━━ Text extract

Wifi Time

31 May 2026
Progress: Abandoned

It's another obsessive post about timekeeping!

Here I'll describe an abandoned project to build a "fake" GPS module that grabs the time over WiFi, to function as a drop-in replacement for the GPS breakout boards used on earlier versions of my Precision Clock. My mistake was being too ambitious, the almost impossible goal of getting sub-millisecond accuracy, over WiFi, using regular NTP at slow polling intervals, and with only the built-in oscillator of an ESP8266. It perpetually felt like I was on the cusp of accomplishment, and in the end I petered out without posting anything.

Breakout board for ESP8266 in the size and shape of a GPS module

It's been about six years since I last touched this, and given that the Mk IV clock has a much better GPS module (along with an SMA connector for a better, or better placed, antenna), it's unlikely I'll ever finish it. But the other day as I wrote up my virtual precision clock with its comical NTP proxy I was reminded of these earlier experiments, and thought they might be worth sharing.

I'll now briefly hand the narrative over to my younger self, for the partial writeup I did in July 2020.

* * *

NTP Precision Clock Module

If you're looking to build a precision clock, look no further than GPS. Nothing gives you such excellent results for so little effort. Even the cheapest GPS modules have timing accuracy in the tens of nanoseconds.

But indoors, GPS reception isn't great. Especially in new homes built with aluminium-lined insulation, sometimes a GPS signal simply isn't reliable.

NTP, the Network Time Protocol, is several orders of magnitude less accurate than a GPS module, but in many buildings it's easier to pick up a WiFi signal than GPS.

I have no interest in building a WiFi-enabled Precision Clock. The idea of connecting it to the internet turns it into a different type of clock. The next version of my Precision Clock is unlikely to feature WiFi. But... there is a certain appeal to a "fake GPS" module, which can be dropped into the precision clock, to convert it to a WiFi NTP clock.

There's an existing project that does exactly this. An ESP8266 is used and it outputs NMEA strings just like a real GPS module. I took a look at it and it's a pretty good attempt, but there are few reasons it's not sufficient for a Precision Clock.

The time calculation is inaccurate. It's roughly correct, but well outside of the millisecond tolerance I'm aiming for.
The PPS signal is treated carelessly, such as toggling it while waiting for WiFi to establish. The PPS signal should only be pulsed if the time is accurate.

━━━━

**Goal of the exercise**
Answer from the Wifi Time post:
1. Which chip's built-in oscillator was the project limited to?
2. In what month and year was the partial writeup done?
3. What kind of strings does the existing fake GPS project output?
The lines after this post come from a separate source.

━━ Supplied information

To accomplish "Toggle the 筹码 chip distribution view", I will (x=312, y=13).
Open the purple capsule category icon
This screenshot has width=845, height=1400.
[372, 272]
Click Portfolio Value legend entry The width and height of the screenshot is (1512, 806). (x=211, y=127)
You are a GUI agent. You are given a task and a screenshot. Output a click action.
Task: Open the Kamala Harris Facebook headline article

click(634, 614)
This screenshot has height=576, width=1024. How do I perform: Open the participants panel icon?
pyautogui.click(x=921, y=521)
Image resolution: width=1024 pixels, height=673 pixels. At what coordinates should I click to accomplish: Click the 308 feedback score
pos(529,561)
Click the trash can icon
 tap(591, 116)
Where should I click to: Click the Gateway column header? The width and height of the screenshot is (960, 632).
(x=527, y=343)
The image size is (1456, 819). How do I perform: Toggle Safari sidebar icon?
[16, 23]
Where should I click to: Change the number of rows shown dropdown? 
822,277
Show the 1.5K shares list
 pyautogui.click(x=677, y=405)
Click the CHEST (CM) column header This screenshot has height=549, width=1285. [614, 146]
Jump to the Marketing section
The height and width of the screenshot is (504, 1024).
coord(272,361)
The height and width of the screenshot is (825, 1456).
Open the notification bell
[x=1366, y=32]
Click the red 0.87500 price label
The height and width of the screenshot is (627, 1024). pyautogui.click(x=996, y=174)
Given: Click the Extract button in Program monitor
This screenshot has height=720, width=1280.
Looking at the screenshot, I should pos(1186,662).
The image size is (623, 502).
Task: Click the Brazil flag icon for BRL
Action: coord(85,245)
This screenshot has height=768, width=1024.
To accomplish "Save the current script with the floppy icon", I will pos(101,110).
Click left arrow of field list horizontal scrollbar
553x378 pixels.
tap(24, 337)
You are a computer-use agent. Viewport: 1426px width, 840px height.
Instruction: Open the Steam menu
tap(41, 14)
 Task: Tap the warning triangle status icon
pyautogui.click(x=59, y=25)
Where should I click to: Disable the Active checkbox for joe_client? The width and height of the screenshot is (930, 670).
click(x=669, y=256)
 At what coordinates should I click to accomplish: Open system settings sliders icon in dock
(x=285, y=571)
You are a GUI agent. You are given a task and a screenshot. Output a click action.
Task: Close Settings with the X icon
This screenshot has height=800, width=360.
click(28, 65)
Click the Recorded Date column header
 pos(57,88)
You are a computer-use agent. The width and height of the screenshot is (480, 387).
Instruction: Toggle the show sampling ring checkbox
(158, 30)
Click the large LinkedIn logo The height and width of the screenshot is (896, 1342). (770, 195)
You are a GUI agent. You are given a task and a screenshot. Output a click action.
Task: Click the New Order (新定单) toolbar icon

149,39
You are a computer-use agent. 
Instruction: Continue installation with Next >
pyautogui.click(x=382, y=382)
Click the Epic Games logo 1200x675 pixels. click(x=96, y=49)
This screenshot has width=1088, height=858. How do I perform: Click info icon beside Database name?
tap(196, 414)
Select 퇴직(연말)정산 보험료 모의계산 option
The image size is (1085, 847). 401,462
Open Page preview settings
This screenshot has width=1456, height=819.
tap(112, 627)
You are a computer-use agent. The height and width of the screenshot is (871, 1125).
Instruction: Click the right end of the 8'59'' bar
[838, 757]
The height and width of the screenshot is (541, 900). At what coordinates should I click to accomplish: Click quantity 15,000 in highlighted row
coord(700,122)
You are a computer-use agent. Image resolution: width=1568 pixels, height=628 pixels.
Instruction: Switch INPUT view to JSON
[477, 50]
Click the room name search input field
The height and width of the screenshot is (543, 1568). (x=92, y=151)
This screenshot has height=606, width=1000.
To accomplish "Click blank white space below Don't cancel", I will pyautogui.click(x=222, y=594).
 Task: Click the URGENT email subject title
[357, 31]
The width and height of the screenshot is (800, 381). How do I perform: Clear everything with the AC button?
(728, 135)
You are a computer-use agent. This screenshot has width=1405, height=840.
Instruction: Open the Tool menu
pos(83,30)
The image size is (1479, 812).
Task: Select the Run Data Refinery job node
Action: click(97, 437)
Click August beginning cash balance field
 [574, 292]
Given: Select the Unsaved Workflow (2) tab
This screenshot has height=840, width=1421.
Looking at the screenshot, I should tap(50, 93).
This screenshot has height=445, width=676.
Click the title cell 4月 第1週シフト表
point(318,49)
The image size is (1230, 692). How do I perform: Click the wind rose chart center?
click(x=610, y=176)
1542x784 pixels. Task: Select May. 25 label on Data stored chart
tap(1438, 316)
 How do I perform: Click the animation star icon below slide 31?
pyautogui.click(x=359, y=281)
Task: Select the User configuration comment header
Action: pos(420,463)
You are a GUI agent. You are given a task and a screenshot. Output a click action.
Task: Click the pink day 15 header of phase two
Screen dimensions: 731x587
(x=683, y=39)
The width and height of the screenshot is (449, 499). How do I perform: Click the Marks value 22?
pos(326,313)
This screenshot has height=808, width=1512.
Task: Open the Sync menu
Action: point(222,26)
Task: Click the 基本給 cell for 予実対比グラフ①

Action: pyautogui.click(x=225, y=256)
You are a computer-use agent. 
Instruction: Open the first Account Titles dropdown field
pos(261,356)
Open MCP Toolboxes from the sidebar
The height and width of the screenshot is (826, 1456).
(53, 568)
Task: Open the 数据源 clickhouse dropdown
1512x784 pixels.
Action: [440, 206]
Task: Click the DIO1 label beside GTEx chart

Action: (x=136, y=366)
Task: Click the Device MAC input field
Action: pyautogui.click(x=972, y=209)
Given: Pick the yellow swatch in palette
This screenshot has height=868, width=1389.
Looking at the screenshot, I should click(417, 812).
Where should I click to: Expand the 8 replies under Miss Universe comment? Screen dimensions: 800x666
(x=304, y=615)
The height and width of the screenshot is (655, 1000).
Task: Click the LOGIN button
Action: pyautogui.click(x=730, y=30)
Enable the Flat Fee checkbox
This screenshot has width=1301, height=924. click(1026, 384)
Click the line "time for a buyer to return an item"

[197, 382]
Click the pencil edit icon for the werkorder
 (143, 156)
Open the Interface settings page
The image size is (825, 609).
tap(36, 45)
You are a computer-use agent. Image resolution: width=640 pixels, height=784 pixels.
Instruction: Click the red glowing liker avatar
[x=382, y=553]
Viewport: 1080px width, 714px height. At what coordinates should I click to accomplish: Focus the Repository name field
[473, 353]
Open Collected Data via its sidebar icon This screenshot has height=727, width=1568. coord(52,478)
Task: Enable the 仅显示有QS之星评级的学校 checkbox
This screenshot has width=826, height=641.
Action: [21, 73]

━━━━

**Finished exercise**
1. ESP8266
2. July 2020
3. NMEA strings